23 May 2014

Rock Climbing, By Manchán Magan

Rock Climbing – Outdoors Ireland
Manchán Magan


There is something debilitating about Killarney: the vast hotels, inflated coaches and the avaricious jarvies and their jaunting cars causing tailbacks on every route through town. And yet beyond it lies such beauty: the renowned lakes of Killarney, Muckross House, and the Gap of Dunloe, a wild and rugged landscape forged by glacial flows during the last ice age.

On my last visit I remember the indignity of battling through queues of rotund Americans piling off coach tours to rent a horse and cart to take them through the Gap. I had plans to walk above it, along the edge of Killarney National Park on the crest of Tomies Mountain and Purple Mountain, until I heard that Outdoors Ireland were now offering rock climbing courses up the sheerest sides of the Gap.. It sounded too good to miss – a way of engaging with the MacGillycuddy's Reeks in a radically more elemental way that sitting in a pony and trap.

I had envisaged an easy introduction to rock climbing - a gentle slope with plenty of deep fissures and handy grab points. Instead, I found myself at the base of a sheer sandstone monolith with a rope suspended from high above which we were expected to tie ourselves to before attempting to scale the height – a flank of cliff-face on the western side of the Gap of Dunloe. It certainly galvanised our attention.

Outdoors Ireland appears to favour the sink-or-swim teaching method, and while it ought to lead to panic and mutiny, instead it sparks a heroic determination to climb up to that glinting aluminium carabiner far above.

The reward is not just exhilaration, or phenomenal views across Black Lake to Purple Mountain, but the relief of then being gently lowered back to earth by your belay partner (rope controller) who has encouraged you up and kept the rope taut on your way skywards. The motivational charge that propels even the most scrawny-bodied weakling up a sheer rock face is miraculous.

With a rope and harness ensuring safety, there is nothing to fear except lack of self-belief. On the first and second attempt, the mind’s self-preservation instinct holds you back, but almost immediately the brain begins to readjust. You realise that for once in your life it is okay to dare, to take big risks - the rope will keep you safe. You try for a few bold, brave grabs and, amazingly, they succeed. You become aware of all that extra potential at your disposal – all these resources that we fail to tap into in our daily experience because there isn’t usually a rope to catch us on the rare occasion we may overstretch ourselves.

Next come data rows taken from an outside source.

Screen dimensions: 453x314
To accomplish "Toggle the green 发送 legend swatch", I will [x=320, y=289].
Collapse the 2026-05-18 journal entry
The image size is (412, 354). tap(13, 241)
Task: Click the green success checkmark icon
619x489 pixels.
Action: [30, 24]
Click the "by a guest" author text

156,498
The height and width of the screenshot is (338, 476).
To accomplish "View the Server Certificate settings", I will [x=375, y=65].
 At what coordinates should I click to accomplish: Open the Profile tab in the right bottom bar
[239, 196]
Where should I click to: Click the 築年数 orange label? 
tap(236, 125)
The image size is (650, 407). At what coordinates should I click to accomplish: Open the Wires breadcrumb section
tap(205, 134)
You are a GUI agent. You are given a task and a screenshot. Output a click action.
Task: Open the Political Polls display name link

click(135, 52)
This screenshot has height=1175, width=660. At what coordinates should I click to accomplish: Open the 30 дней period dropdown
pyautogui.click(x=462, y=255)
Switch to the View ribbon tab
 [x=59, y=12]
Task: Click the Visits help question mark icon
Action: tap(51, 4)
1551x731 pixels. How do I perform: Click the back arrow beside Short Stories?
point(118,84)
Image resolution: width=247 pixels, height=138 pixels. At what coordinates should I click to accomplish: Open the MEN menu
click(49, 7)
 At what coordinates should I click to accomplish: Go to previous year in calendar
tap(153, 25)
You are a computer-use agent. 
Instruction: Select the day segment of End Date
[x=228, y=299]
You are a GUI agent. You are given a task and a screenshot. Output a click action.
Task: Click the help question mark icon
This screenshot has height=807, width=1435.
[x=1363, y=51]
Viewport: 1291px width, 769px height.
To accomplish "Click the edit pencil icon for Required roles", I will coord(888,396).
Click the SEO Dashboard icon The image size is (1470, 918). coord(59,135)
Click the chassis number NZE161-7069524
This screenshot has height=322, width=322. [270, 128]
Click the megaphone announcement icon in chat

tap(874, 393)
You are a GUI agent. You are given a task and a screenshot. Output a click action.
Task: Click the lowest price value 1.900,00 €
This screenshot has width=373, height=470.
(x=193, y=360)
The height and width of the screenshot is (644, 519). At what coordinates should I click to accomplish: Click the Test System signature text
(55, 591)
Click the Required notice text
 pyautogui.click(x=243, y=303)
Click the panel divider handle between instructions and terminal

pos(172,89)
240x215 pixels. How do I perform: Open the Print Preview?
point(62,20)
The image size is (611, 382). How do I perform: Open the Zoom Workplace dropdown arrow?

Soon, you become swept up in an exhilaration of potential: you reach out for miniscule cracks and crevices to allow you climb ever higher. It’s an intoxicating experience. More than half our group (me included) couldn’t manage even one proper push up, yet somehow we were able to scale vertical slabs of rock, finding muscles in our chest, hips, knees, shoulders, fingers and thighs to make up for lack of biceps. The rock comes alive beneath your fingers and toes - crevices, gullies, shards of flint and lichen patches. It’s a thrill to engage so intensely with 350 million-year-old rock. You become intimate with the rusted, iron-oxide sparkles, lines of mica and pure crystalline quartz in the folds and strata formed by crumpled and colliding landmasses over eons.

I don’t know what I expected from a rock climbing course, but it wasn’t the life-coaching session it turned out to be. Climbing those cliffs changed my perspective on things. The presence of that multi-coloured, woven rope, securely tied to my harness from above and kept taut by a colleague on the ground allowed me take chances that I wouldn’t normally take. And when those chances pay off, it made me realise how much I underestimate my potential and the degree to which my surroundings will help me if I trust in them. It gets you thinking about the latent ability we all must have within us that we don’t tap into.

I am not sure if I will continue rock climbing or not, but those two days with the buzzards and ravens overhead, the jarvies calling from down belong and the stubborn heather dangling in mid-air from high crevices gave me an experience I won’t easily forget.